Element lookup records
::::::::

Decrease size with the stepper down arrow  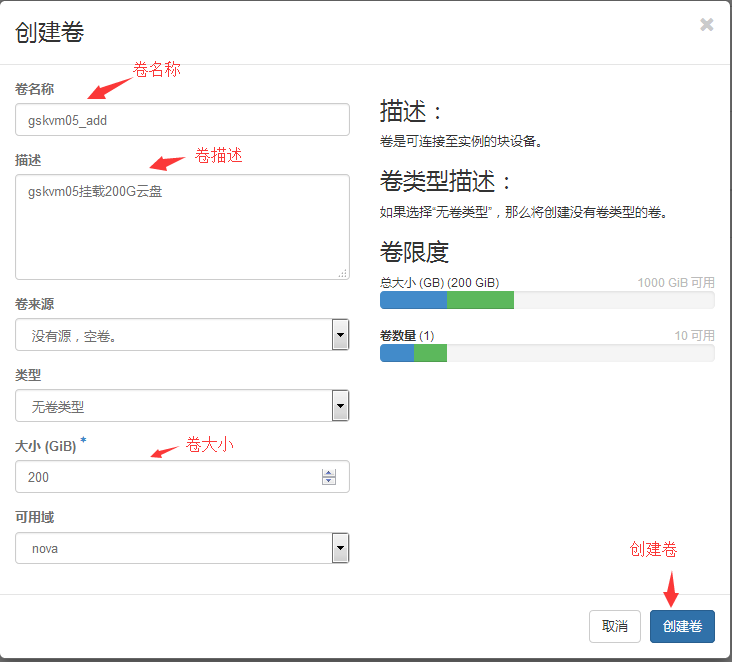tap(329, 482)
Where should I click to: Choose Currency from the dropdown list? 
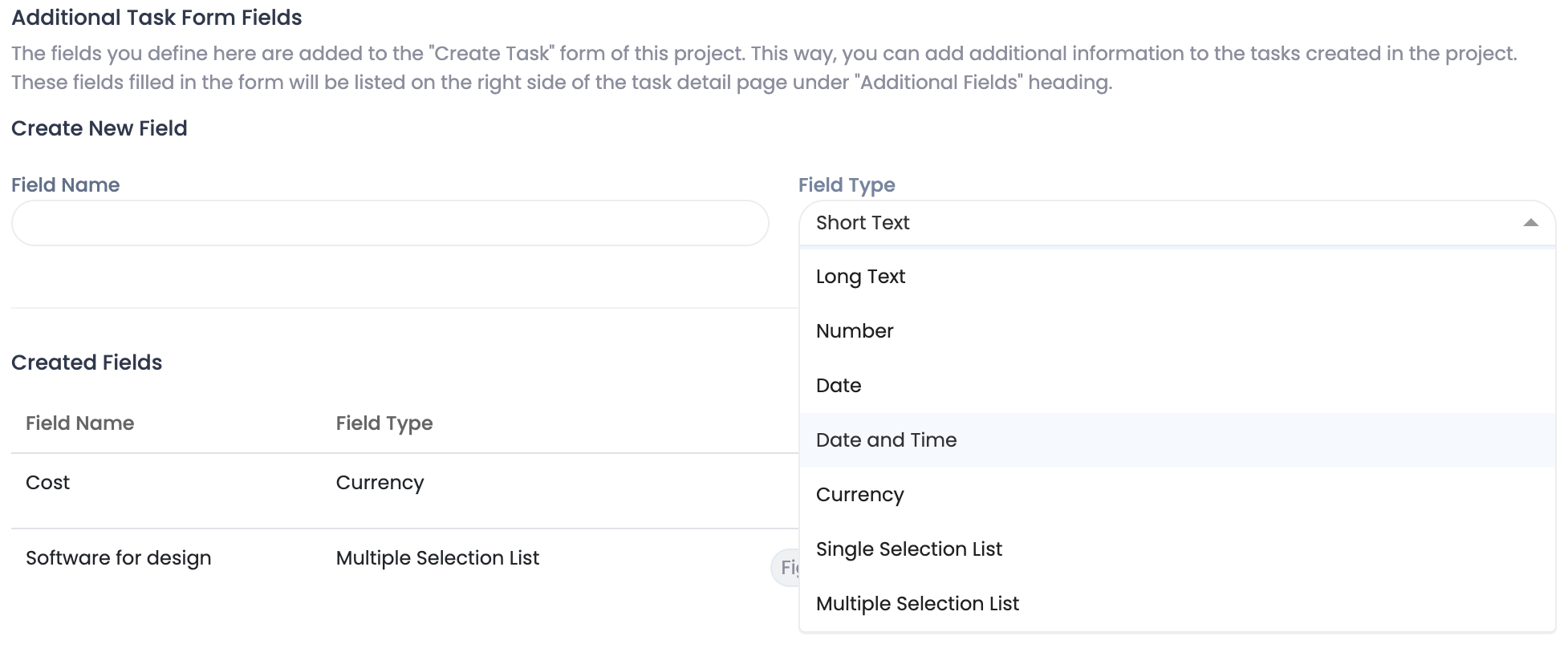click(x=859, y=495)
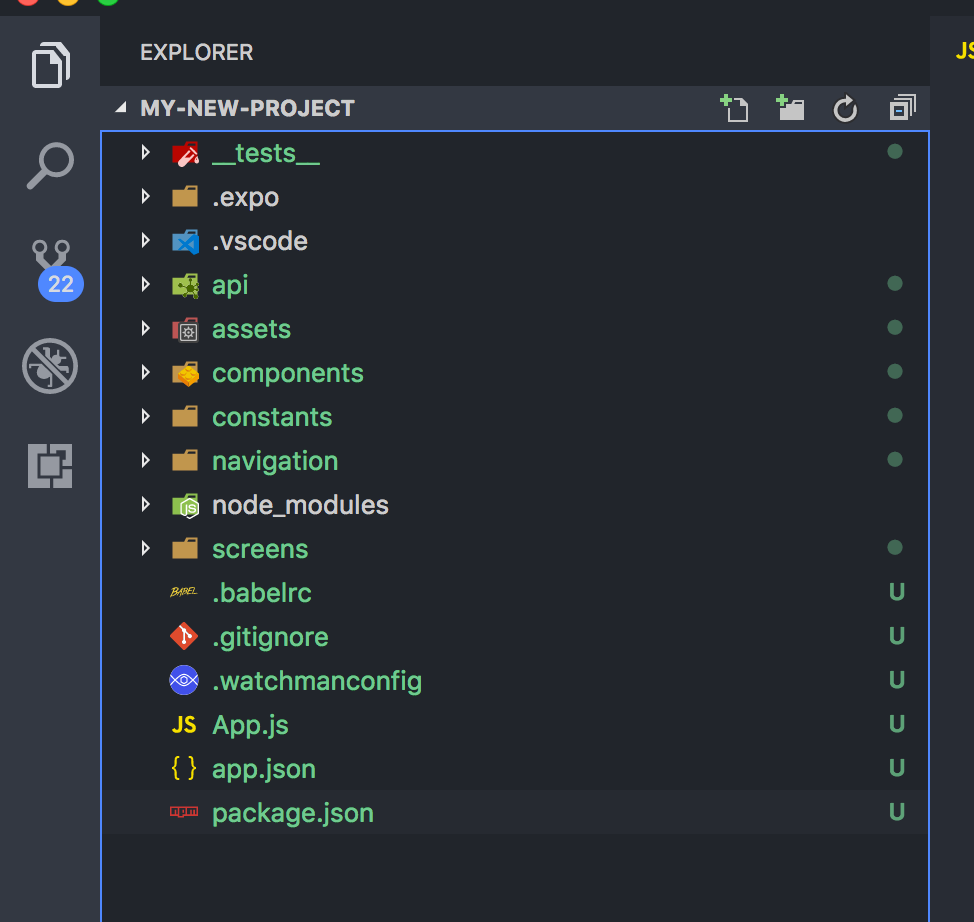
Task: Click the New File icon in Explorer
Action: coord(735,108)
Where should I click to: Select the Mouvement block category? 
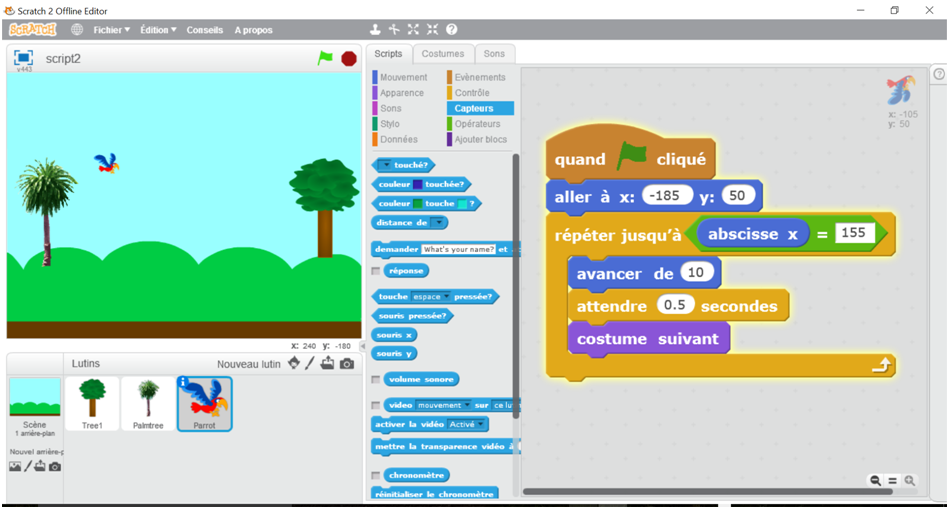pyautogui.click(x=402, y=77)
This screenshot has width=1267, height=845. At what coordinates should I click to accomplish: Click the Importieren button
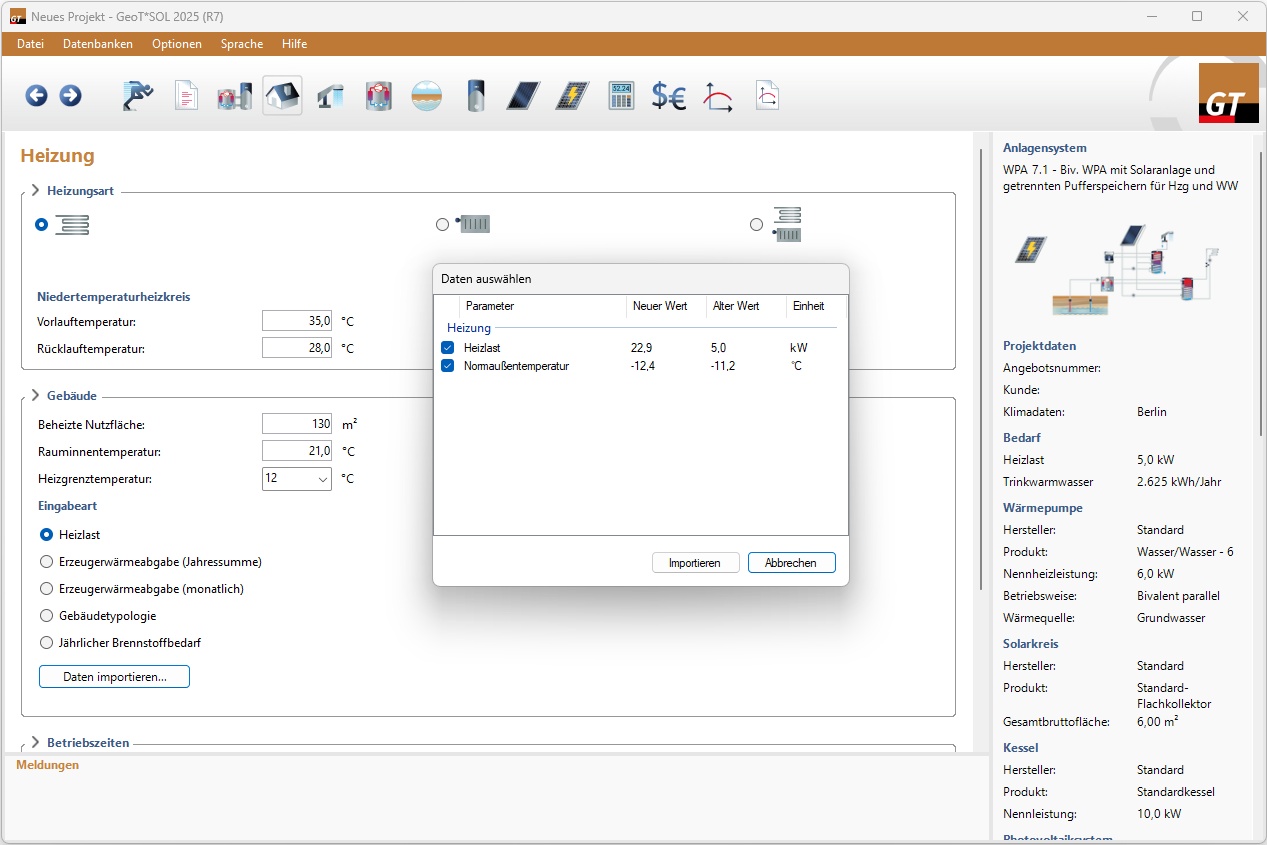[695, 563]
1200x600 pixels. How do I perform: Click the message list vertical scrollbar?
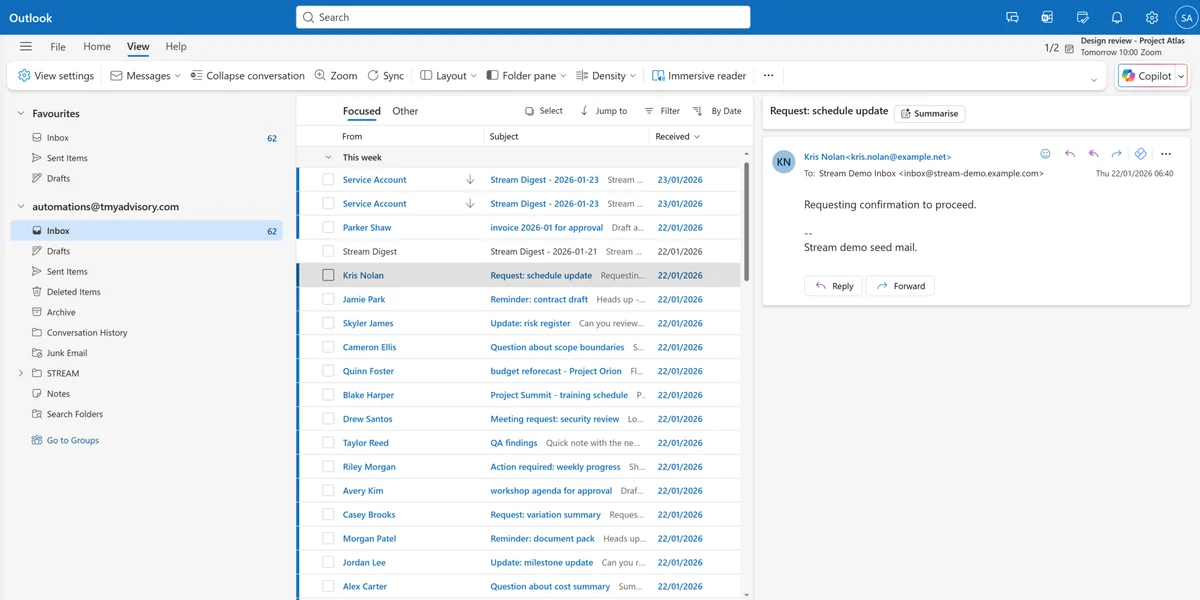(745, 220)
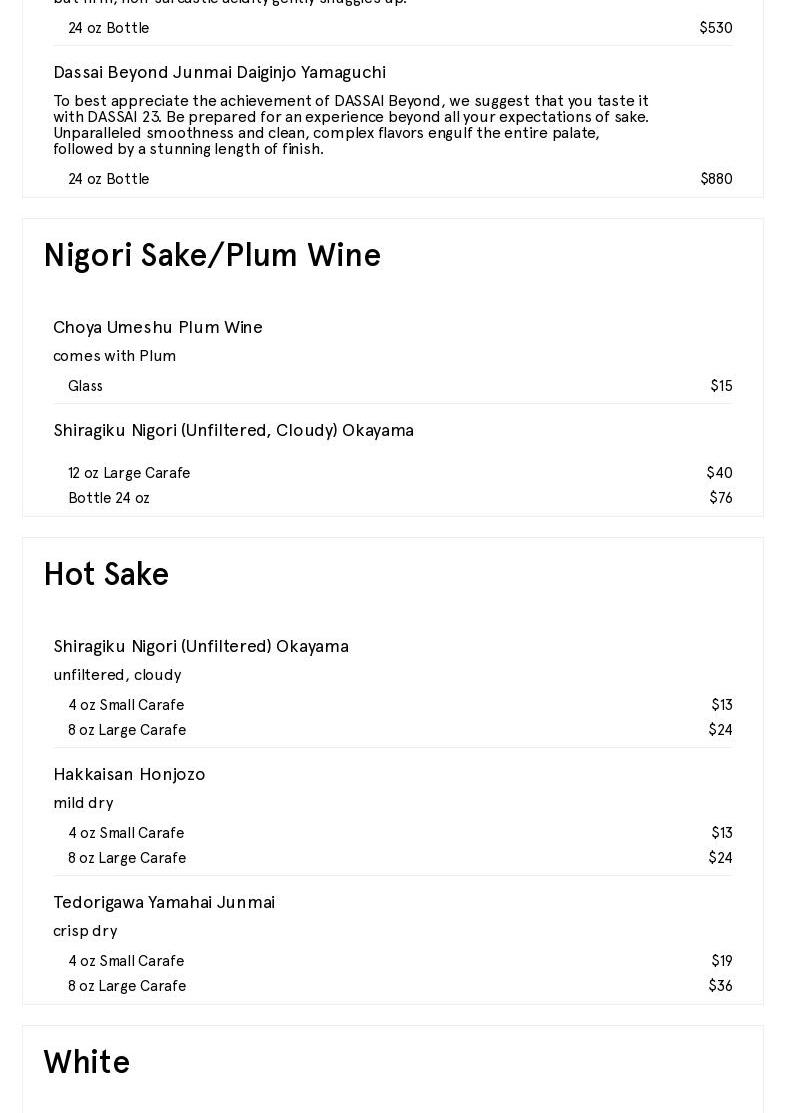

::::::::

_What is needed:_ Please report each line of the items above that contains the word "Where".

_Finished task:_
Where should I click to: Choose Currency from the dropdown list? 
Where should I click to: Select the Mouvement block category? 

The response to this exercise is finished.